| STUDY TEXT |
____________

Camden New Journal - by PAUL KEILTHY Published: 28 February 2008
Cllr Chris Philp came out in support of the crowds protesting the possible sale of Rosslyn Hill station
Police station protest is more than a facade
HUNDREDS of protesters filled Hampstead’s streets on Saturday rallying under the simple slogan: “Save our Police Station.”
In the last weekend of a three-month Metropolitan Police consultation that has apparently heightened rather than alleviated concerns that the Rosslyn Hill station will be sold, campaigners spent lunchtime picketing the listed Victorian facade under the glare of TV lights.
South End Green Association chairwoman Pam Gilby organised the protest alongside Gospel Oak councillor Chris Philp. Mrs Gilby said: “This was an attempt to show the strength of feeling among the general public about this.
“There is a sense in which the actual building is peripheral to the main debate, which is about the level of policing on the streets in our area. The loss of a police station means a loss of police on foot around the station, and that is what we feel is important.”
Hampstead Safer Neighbourhoods Team panel chair Nigel Steward said: “That is the biggest turn-out I have seen for any event for some time – a pure protest to flag up how much people care. It may not be the last.”
More than 1,000 Camden residents have responded to the consultation over plans put forward by the Metropolitan Police Authority (MPA), which is seeking to modernise its property portfolio.
Of Camden’s current five police stations, the future of Hampstead and Kentish Town are “under review”, with the plan likely to include a brand new “warehouse-style” station replacing existing custody cells and probably becoming the base for patrols.
Although the review of Hampstead has grabbed headlines, residents have also expressed concern over Kentish Town – as have police forced to work in its cramped and out-dated environment.
At a meeting at Ort House, Camden Town, on Thursday, Camden borough commander Chief Supt Dominic Clout said: “Kentish Town hasn’t changed in the 30 years that I have been in the service.
“Quite frankly I’m asking my colleagues (on the MPA) to give my officers the resources to do their work properly.”

____________

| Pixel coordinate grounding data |
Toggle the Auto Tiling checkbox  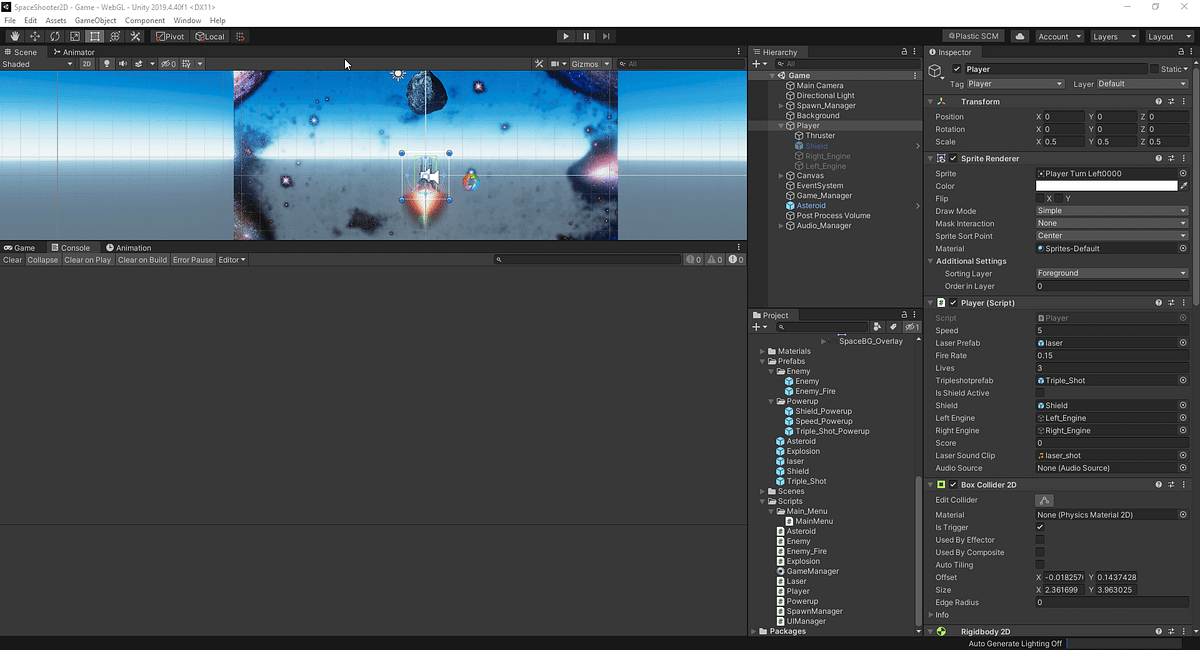(x=1041, y=564)
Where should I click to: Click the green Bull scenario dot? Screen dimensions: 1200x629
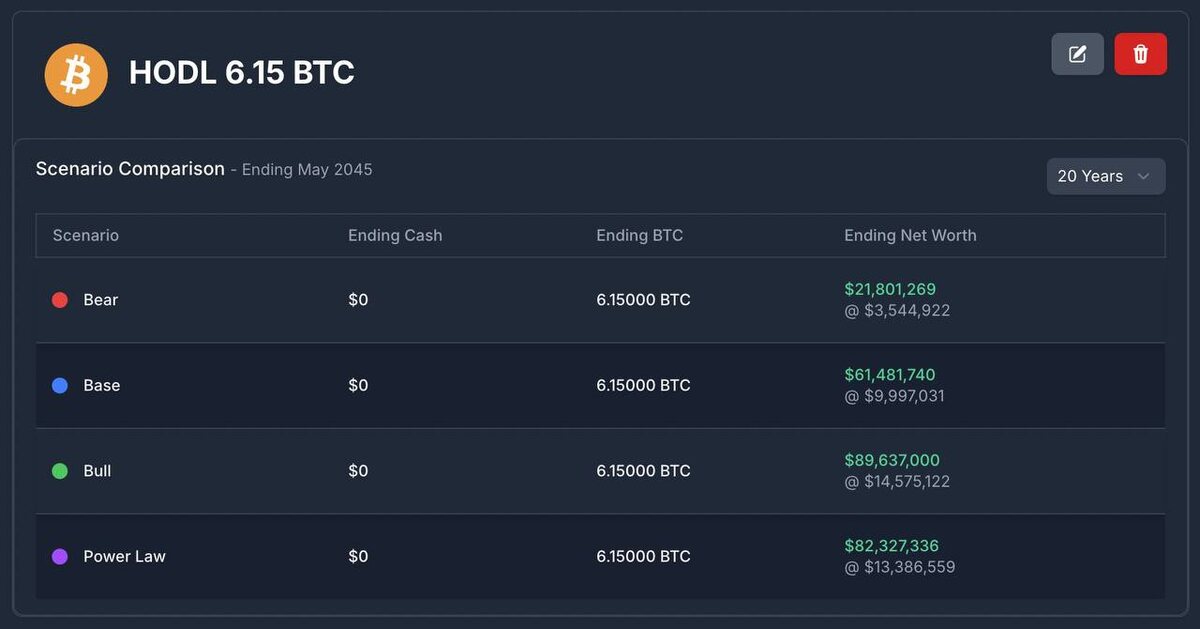tap(60, 471)
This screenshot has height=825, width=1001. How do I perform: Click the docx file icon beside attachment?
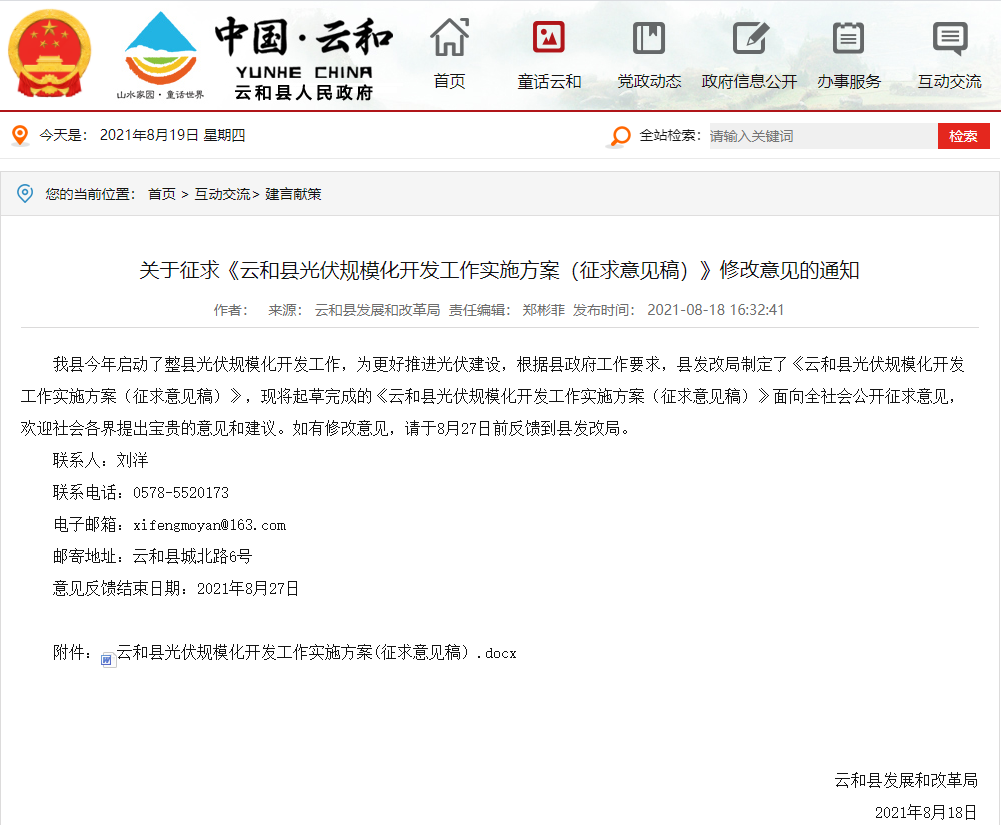(x=108, y=659)
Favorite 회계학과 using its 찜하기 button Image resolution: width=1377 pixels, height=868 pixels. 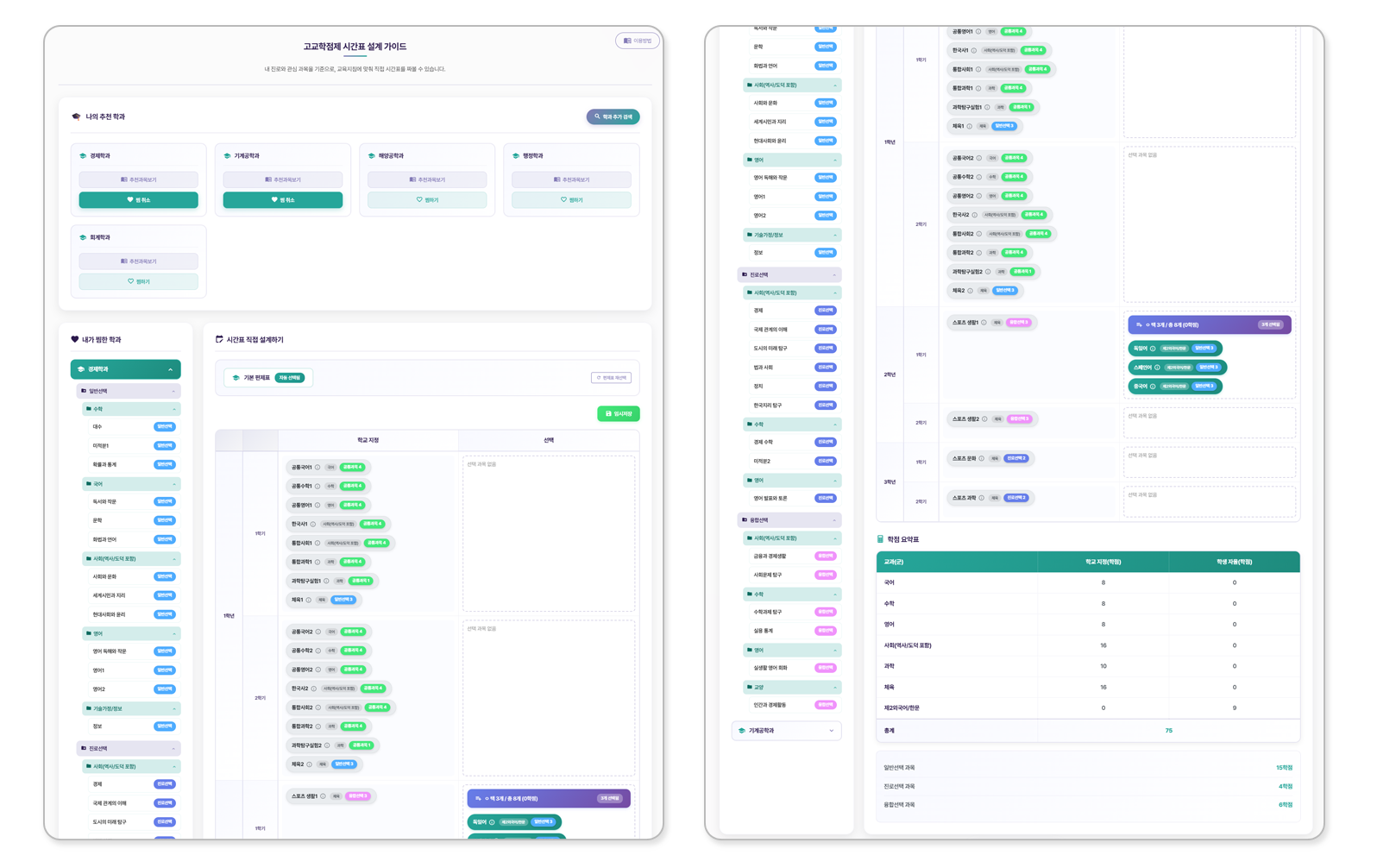pos(138,281)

____________

| EXERCISE INSTRUCTIONS |
a) From the police station protest article, copy the passage that opens with the words containing "Hampstead Safer Neighbourhoods" and closes with "base for patrols.".
b) In the police station protest article, how many Camden residents have responded to the consultation?
c) List every person named in the police station protest article, including the byline.

| RESPONSES FOR EACH TASK |
a)
Hampstead Safer Neighbourhoods Team panel chair Nigel Steward said: “That is the biggest turn-out I have seen for any event for some time – a pure protest to flag up how much people care. It may not be the last.”
More than 1,000 Camden residents have responded to the consultation over plans put forward by the Metropolitan Police Authority (MPA), which is seeking to modernise its property portfolio.
Of Camden’s current five police stations, the future of Hampstead and Kentish Town are “under review”, with the plan likely to include a brand new “warehouse-style” station replacing existing custody cells and probably becoming the base for patrols.

b) More than 1,000 Camden residents.

c)
Paul Keilthy
Chris Philp
Pam Gilby
Nigel Steward
Dominic Clout